Danilo 27/04/2023
Convergência etária
Numa entrevista com Bial, Carla Madeira diz que ao escrever seu novo romance, a autora aposta numa polifonia de múltiplas idades, o que me leva a imaginar a complexidade de se envolver inúmeras experiências no momento de criação das personagens. Experiências. Essa é base de criação. Em A Máquina de Fazer Espanhóis, VHM inicia dedicando o livro ao seu pai que não chegou a viver a terceira idade. Foi assombroso perceber e sentir os medos, os desprendimentos dos antigos e apego ao novo cotidiano, as dores das perdas e as lutas, principalmente as auto-lutas.

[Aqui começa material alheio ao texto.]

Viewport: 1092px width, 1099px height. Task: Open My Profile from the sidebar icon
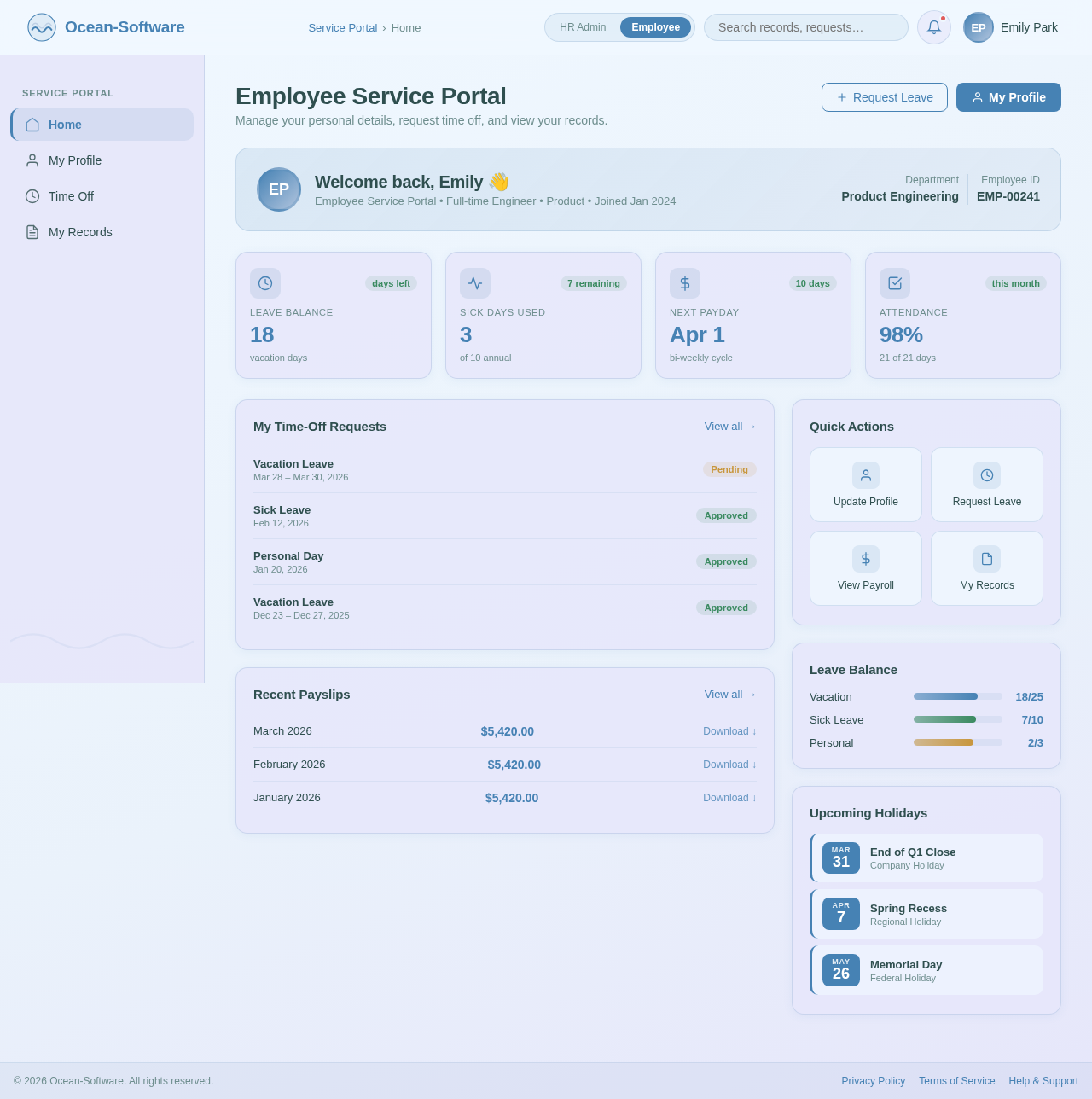point(32,160)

Silva parece uma criança ao contrário, que mesmo depois de ter vivido algumas experiências de perda, se vê virgem do saber viver depois da partida de Laura. Para Silva, Laura era a sua vida e nem seus filhos lhe trariam sua vontade de acordar. Enviado a um abrigo para idosos, acompanhamos os primeiros últimos passos desse senhor de 82 anos que não tem vexame em expor tudo que sente, pelo menos não para o leitor.
Em um conjunto fluente de todos os anseios da velhice, foi interessantíssimo perceber o perceber. Depois dos anos, o tentar ir com mais calma faz com que se consiga ter atenção ao tempo, ao que ele faz conosco, por dentro e por fora. É como se ao longo da vida todas as esferas pragmáticas (social, cultural, política, familiar, econômica) estivessem sempre por ali e aos poucos dar-se conta e tenta-se alinhar tudo na tentativa de ter uma vida mais equilibrada e feliz por assim dizer. No fim, a sensação que fica, é que essas esferas vão nos empurrando, mesmo sem que percebamos, muitas vezes nos fazendo agir no automático e sem a menor consciência das consequências das nossas ações, convergindo tudo no fim da vida, nessa última linha onde nenhuma dessas esferas parecem fazer sentido e, fracos que somos, buscamos alento nas lembranças de prováveis gestos que tenham causado algum bem em alguém em algum lugar.
Belo, sensível, duro, político, vivo, apesar dos clichês e frases de efeito.